There are two ways gas can get into a vacuum tube. One is through a
faulty seal, as Rich said. But even if a tube has perfect seals, the
inside surfaces of the tube can very slowly release gas.
Ceramic-metal tubes such as the 8877 have a "getter" attached to the
cathode, which chemically mops up the gas when heated. In a glass
transmitting tube the getter is typically a coating on the anode. The
getter is designed to handle internal outgassing, but it can't cope
with heavy leakage through a faulty seal.

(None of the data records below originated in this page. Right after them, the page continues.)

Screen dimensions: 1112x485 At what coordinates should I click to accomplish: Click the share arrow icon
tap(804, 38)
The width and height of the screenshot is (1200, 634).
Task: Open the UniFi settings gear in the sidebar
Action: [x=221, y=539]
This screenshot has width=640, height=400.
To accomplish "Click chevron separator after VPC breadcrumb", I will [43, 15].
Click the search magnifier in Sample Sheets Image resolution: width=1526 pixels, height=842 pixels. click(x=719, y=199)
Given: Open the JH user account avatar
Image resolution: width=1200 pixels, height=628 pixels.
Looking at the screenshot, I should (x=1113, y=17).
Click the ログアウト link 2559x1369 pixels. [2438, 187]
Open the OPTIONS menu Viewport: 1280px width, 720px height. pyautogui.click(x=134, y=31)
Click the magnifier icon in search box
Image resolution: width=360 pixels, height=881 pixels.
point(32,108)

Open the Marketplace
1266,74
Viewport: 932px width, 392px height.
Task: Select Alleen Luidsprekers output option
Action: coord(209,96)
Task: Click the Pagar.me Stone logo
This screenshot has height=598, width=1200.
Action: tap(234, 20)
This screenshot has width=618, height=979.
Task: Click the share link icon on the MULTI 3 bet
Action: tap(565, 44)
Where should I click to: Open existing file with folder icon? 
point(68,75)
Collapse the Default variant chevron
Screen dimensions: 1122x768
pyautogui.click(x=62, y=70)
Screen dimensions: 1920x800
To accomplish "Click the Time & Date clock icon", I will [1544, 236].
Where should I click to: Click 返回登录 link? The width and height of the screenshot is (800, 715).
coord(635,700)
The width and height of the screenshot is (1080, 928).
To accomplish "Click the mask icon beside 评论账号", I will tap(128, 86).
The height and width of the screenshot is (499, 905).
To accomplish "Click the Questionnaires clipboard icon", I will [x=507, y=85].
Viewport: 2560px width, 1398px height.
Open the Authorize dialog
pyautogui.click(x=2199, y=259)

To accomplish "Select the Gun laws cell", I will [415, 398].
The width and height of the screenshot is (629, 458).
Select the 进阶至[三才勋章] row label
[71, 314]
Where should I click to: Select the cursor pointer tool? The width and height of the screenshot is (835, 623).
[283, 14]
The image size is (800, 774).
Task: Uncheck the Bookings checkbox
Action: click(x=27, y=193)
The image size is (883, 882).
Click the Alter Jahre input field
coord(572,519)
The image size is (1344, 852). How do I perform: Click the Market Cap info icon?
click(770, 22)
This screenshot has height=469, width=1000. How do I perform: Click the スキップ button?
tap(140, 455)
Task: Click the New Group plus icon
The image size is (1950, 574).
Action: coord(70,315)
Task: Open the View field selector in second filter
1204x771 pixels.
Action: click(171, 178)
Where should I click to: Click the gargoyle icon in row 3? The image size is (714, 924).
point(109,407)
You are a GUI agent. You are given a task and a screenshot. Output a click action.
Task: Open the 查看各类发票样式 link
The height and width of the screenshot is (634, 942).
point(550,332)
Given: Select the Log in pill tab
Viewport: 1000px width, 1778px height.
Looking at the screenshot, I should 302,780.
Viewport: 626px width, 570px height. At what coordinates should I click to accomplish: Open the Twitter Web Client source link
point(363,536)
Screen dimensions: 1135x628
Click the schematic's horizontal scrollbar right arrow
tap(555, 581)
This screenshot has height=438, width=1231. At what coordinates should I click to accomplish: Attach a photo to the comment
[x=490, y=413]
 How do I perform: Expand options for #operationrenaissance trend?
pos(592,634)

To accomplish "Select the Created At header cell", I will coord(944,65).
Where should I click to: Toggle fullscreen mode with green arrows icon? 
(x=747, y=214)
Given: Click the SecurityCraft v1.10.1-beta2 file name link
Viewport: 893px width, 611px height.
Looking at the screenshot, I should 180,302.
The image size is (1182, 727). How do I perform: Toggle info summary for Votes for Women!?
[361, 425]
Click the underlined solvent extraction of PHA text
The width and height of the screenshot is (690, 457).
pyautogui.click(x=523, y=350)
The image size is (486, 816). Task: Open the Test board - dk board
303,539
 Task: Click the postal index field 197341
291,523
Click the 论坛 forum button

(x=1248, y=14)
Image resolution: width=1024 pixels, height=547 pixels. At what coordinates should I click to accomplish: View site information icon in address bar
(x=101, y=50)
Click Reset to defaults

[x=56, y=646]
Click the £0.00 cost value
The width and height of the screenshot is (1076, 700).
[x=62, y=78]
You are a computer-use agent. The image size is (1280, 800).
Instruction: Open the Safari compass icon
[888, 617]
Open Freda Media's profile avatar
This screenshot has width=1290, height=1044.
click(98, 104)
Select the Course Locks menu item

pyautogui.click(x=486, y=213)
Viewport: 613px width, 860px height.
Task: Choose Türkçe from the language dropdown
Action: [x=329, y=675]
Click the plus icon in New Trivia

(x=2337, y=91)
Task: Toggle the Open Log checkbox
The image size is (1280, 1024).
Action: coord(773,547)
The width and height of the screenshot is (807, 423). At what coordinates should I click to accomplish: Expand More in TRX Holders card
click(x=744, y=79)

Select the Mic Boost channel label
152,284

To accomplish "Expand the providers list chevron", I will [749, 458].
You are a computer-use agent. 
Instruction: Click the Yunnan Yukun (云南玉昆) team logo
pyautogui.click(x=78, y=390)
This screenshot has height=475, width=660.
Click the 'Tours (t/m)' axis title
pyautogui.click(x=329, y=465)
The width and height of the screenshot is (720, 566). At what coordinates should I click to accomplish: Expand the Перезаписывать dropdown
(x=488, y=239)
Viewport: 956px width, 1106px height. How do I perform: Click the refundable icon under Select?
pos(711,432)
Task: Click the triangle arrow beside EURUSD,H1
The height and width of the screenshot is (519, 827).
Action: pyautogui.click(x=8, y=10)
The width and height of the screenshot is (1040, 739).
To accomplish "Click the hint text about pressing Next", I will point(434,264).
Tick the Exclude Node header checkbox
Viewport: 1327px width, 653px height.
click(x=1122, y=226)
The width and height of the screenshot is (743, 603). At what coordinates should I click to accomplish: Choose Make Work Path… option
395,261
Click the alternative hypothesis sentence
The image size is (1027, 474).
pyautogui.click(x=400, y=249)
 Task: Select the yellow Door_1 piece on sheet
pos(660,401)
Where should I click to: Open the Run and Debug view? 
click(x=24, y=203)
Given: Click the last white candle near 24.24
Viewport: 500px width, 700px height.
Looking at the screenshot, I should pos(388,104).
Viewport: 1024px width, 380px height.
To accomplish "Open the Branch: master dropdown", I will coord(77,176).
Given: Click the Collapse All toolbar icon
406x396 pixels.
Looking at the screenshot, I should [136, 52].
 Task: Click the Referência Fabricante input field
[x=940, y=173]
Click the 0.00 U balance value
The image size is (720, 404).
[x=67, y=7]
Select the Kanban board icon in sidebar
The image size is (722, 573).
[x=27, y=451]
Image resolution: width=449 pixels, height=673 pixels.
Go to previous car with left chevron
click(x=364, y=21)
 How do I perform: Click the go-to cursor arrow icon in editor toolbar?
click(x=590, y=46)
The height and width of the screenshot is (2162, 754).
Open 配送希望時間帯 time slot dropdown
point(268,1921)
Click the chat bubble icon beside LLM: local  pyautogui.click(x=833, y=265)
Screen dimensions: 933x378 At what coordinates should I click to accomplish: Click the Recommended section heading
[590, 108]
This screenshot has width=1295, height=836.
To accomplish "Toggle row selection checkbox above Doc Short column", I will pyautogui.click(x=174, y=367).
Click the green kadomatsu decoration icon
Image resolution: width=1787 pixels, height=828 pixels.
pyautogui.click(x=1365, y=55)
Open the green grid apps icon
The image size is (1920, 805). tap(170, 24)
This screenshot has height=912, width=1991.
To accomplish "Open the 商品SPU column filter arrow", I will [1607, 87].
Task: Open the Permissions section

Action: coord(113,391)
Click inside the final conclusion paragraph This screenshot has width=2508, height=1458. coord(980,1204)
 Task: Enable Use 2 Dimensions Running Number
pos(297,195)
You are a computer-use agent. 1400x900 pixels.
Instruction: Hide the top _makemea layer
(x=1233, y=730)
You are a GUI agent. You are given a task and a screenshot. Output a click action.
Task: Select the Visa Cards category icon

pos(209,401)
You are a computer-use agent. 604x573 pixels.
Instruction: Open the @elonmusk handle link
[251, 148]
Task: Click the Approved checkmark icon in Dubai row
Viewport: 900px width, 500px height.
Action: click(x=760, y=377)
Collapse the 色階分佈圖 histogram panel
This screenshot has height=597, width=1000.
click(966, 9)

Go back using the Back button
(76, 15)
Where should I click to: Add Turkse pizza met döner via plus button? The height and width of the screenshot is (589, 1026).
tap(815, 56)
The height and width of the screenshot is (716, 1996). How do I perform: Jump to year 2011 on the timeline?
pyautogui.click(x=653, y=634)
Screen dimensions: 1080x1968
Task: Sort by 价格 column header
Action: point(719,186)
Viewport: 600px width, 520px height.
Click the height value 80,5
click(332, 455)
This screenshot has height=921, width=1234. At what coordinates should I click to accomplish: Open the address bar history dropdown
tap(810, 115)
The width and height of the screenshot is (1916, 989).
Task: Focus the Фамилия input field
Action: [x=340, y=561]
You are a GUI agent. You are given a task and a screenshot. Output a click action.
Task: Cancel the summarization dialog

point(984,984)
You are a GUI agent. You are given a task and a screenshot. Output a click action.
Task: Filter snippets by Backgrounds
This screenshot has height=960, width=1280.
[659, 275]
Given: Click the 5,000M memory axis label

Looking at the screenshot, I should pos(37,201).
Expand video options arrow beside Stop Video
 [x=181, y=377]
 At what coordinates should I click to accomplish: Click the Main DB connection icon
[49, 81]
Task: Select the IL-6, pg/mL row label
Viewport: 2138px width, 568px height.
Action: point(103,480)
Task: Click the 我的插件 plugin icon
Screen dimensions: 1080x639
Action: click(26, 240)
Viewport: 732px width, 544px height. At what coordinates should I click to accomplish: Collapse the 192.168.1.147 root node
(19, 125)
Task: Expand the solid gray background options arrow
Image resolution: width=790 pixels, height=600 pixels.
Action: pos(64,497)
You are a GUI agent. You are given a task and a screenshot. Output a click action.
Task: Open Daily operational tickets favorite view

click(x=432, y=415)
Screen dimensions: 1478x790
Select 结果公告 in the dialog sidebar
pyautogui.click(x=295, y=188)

So yes, if a tube hasn't been used for a long time, running for a few
hours with heaters only to activate the getter and clean up the gas can
be beneficial. (Of course you don't actually know what the quality of
the vacuum is, so it may not always be necessary; but it can do no harm
either.)
It's worth remembering that even a tube with a "good" vacuum" will
typically contain millions to billions of gas atoms in the "empty" space
inside (depending on the size of the tube and the quality of the
vacuum). It is very much an active chemical system.
Hang on, actually you *can* check the quality of the vacuum. A few years
ago there were some messages here about running tubes in "ion-gauge
mode". The control grid is biased positive so that it collects electron
current from the filament, while the anode/screen is biased negative and
collects any current due to positive ions. AFAIK it doesn't need high
voltages, only maybe 50-100V. The trick would be to know what operating
conditions to use for each type of tube, and what kind of ion current a
good tube should give.
An archive search for "ion gauge" should find this, but AFAIK nobody has
investigated it further. It would be a great project for someone with a
bucket of new and used tubes!
--
73 from Ian G3SEK Editor, 'The VHF/UHF DX Book'
'In Practice' columnist for RadCom (RSGB)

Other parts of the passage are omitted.